Material for the task Block Start
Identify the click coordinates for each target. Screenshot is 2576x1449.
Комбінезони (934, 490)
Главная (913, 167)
Material for the task Block End
Material for the task Block Start
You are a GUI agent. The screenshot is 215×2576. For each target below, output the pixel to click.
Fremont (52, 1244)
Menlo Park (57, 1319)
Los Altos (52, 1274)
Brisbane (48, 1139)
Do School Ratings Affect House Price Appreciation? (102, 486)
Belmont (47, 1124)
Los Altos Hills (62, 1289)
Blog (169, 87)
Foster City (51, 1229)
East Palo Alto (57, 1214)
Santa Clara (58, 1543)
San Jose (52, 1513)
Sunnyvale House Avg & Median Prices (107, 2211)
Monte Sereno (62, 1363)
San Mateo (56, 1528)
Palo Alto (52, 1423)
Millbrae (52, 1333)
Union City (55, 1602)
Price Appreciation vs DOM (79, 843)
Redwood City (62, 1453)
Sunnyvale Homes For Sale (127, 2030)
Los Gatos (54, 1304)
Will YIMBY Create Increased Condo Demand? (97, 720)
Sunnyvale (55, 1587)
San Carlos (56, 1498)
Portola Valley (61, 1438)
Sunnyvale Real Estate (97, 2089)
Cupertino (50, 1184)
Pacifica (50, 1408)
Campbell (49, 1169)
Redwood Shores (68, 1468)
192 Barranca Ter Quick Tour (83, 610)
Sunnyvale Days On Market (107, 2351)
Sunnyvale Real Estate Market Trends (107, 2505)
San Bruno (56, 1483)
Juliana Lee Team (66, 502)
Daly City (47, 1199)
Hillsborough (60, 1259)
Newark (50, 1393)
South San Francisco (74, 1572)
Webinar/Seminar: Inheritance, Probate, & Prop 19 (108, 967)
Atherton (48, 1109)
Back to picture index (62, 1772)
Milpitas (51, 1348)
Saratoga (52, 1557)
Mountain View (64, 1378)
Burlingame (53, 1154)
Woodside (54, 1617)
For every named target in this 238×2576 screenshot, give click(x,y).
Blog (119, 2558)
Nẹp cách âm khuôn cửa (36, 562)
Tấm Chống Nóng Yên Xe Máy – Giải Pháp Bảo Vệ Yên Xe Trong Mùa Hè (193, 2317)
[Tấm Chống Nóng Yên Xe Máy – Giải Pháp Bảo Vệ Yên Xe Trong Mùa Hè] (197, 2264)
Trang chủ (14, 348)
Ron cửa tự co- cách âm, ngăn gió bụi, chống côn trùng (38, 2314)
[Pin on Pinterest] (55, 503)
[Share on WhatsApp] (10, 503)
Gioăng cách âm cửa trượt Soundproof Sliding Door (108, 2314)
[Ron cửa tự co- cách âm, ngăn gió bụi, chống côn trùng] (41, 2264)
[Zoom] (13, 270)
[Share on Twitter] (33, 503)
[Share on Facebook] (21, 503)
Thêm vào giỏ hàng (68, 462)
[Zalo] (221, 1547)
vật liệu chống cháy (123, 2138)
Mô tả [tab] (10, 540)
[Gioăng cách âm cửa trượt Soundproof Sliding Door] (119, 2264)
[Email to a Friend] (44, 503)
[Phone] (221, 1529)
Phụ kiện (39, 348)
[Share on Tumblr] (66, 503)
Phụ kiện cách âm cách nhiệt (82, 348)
Material for the task Block End
Material for the task Block Start
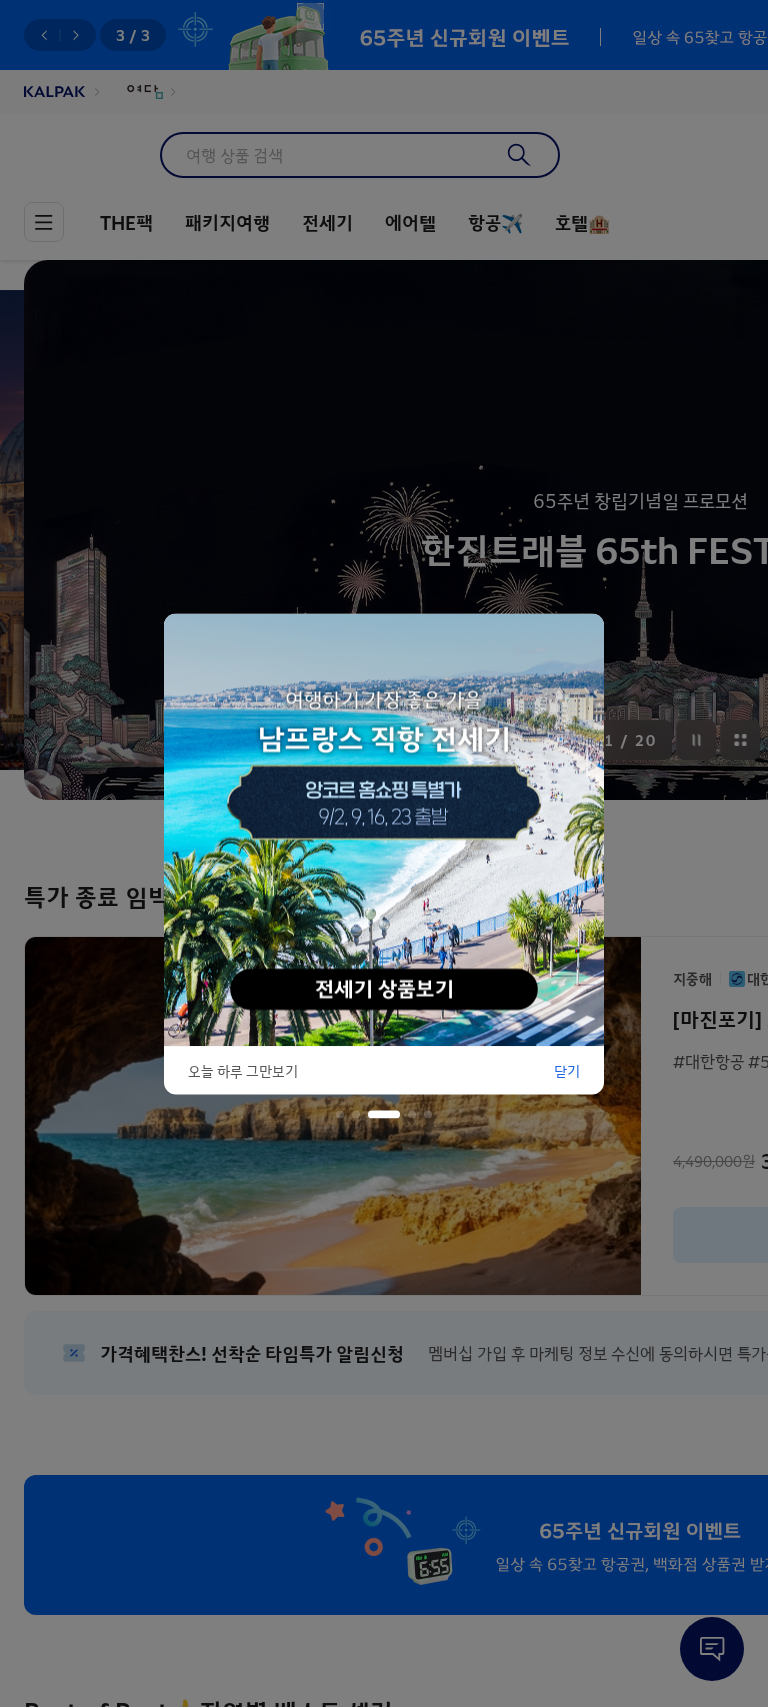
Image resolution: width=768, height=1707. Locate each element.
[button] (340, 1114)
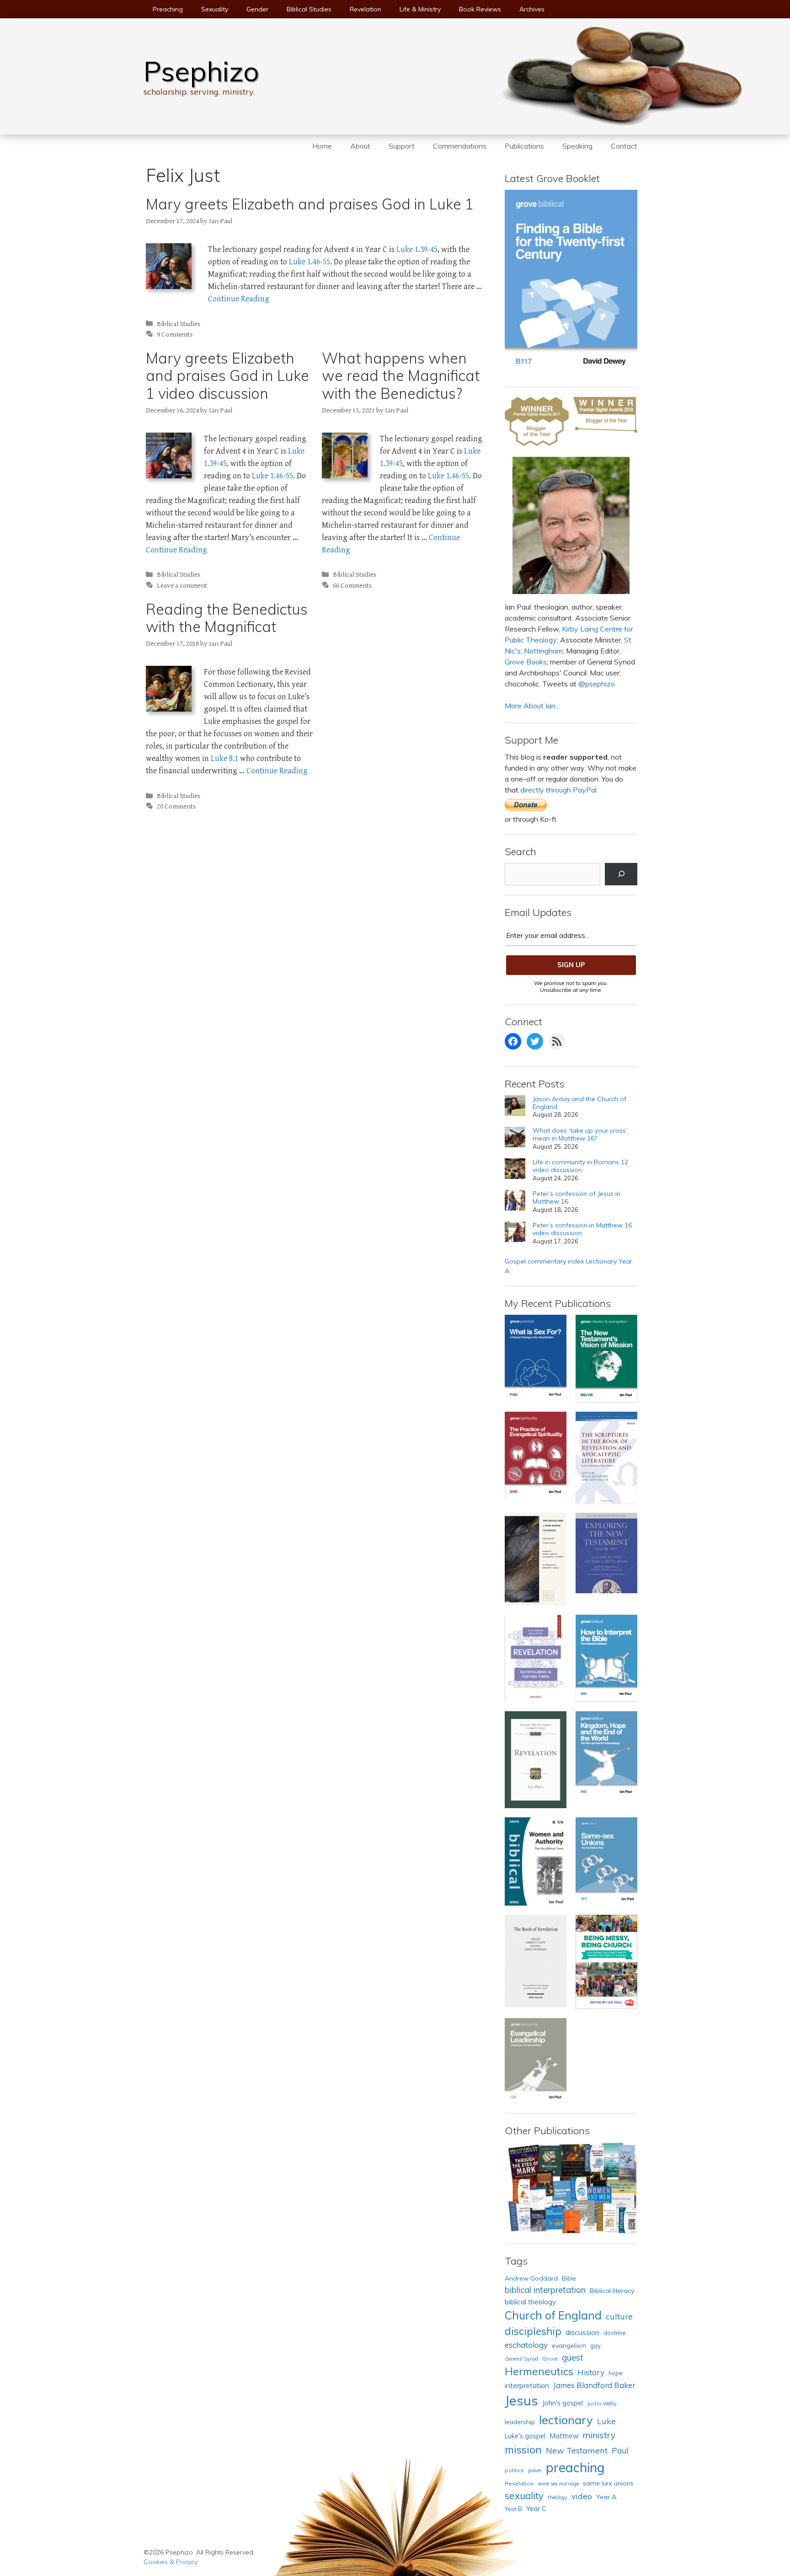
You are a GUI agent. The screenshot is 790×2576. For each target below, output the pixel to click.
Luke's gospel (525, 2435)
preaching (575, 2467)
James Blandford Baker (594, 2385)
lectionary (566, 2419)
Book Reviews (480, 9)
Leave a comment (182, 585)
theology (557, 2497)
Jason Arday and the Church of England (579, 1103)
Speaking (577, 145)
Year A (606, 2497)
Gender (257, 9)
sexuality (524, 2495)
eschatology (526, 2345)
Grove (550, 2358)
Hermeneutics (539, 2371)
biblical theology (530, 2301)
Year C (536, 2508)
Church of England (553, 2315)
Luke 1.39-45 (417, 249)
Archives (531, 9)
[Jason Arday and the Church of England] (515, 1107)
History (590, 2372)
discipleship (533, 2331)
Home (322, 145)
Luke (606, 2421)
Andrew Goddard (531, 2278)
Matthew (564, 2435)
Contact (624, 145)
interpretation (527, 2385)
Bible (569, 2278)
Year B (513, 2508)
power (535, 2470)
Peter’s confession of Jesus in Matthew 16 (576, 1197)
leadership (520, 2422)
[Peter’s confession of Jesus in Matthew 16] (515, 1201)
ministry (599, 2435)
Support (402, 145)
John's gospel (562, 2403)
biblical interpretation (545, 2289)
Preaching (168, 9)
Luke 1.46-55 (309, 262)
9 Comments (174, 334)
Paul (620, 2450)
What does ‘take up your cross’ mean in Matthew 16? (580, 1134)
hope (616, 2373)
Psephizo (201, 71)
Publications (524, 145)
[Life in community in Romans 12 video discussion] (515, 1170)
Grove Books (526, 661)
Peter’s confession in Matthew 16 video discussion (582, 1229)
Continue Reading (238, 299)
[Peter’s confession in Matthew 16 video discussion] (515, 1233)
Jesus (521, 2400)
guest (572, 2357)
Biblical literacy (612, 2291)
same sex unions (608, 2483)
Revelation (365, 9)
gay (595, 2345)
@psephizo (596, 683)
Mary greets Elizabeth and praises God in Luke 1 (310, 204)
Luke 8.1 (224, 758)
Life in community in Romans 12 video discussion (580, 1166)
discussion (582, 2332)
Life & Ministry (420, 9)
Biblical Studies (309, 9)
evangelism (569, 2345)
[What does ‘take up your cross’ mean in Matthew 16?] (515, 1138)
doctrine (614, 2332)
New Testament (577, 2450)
Material for the task Block End
Out of the data above, set down the lines from the one with "192 Barranca Ter Quick Tour (83, 610)" to the one with "Nẹp cách âm khuôn cửa (36, 562)", both included, exactly as written and with no additions.

Solution to this exercise
192 Barranca Ter Quick Tour (83, 610)
Sunnyvale Days On Market (107, 2351)
Sunnyvale Real Estate Market Trends (107, 2505)
San Bruno (56, 1483)
Juliana Lee Team (66, 502)
Daly City (47, 1199)
Hillsborough (60, 1259)
Newark (50, 1393)
South San Francisco (74, 1572)
Webinar/Seminar: Inheritance, Probate, & Prop 19 (108, 967)
Atherton (48, 1109)
Back to picture index (62, 1772)
Milpitas (51, 1348)
Saratoga (52, 1557)
Mountain View (64, 1378)
Burlingame (53, 1154)
Woodside (54, 1617)
For every named target in this 238×2576 screenshot, give click(x,y).
Blog (119, 2558)
Nẹp cách âm khuôn cửa (36, 562)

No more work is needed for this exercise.